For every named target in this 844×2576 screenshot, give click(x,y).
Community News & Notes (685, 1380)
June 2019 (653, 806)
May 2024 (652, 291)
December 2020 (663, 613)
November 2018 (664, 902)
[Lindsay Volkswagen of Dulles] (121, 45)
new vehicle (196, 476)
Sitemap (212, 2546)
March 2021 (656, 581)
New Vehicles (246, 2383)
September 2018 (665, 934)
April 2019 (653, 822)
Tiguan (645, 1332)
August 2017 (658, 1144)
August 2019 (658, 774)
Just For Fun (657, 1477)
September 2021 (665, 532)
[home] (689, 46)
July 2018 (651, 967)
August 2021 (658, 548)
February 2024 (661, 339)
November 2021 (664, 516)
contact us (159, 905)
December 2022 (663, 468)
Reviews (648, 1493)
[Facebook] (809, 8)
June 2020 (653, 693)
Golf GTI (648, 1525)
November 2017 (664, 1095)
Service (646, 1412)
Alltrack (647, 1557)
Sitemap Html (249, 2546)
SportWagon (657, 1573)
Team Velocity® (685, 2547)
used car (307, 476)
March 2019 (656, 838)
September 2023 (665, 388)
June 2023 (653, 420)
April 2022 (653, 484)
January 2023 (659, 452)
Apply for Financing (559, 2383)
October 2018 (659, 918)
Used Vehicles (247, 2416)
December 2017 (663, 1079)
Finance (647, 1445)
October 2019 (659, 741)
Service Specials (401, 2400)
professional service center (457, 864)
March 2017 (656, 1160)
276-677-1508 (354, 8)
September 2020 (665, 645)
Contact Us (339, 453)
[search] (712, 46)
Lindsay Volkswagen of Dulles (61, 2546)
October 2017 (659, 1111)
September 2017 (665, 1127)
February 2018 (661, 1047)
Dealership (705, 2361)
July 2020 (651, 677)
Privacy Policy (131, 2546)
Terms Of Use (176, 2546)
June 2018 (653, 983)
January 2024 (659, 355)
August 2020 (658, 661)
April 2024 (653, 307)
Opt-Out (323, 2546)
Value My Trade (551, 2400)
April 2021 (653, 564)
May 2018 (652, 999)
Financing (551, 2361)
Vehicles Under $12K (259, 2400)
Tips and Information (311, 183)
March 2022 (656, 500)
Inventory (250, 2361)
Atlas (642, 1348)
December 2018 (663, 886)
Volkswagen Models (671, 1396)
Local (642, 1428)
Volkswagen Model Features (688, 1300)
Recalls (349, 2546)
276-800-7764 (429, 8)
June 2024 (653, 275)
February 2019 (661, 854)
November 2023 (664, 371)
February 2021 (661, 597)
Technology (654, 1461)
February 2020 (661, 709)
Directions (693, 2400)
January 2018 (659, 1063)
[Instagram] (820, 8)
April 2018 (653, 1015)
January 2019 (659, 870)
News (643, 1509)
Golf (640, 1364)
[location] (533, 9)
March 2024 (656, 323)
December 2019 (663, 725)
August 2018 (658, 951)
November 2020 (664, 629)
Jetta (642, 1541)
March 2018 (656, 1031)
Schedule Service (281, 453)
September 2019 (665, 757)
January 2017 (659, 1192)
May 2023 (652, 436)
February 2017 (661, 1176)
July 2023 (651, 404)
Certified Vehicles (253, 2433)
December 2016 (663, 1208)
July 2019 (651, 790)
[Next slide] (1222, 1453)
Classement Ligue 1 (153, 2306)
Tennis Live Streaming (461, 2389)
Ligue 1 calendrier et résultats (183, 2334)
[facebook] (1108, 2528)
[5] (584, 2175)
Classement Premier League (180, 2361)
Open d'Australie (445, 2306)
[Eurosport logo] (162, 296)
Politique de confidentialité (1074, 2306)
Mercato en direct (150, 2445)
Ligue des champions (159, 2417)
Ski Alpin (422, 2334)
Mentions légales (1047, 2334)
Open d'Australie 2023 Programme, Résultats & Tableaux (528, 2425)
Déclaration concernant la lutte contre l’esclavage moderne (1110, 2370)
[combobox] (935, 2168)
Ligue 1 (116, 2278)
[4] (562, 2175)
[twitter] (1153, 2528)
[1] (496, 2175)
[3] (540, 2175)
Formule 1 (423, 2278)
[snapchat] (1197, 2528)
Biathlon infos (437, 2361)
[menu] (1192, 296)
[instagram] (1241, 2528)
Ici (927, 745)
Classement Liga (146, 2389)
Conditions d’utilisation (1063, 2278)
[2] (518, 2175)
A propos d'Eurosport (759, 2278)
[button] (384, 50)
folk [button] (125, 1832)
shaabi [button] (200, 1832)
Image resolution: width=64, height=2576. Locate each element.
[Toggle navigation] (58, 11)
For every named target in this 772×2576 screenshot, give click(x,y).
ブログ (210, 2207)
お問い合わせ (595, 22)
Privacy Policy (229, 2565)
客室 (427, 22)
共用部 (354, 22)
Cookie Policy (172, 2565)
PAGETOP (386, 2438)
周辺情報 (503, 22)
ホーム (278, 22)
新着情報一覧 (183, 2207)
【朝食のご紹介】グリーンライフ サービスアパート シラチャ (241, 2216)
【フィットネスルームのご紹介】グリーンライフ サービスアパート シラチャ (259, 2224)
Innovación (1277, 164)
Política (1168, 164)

::::

◆ **What you are asked to do**:
Which lines in the listing above hold the word "Vehicles"? Show each of them.

◆ **Solution to this task**:
New Vehicles (246, 2383)
Used Vehicles (247, 2416)
Vehicles Under $12K (259, 2400)
Certified Vehicles (253, 2433)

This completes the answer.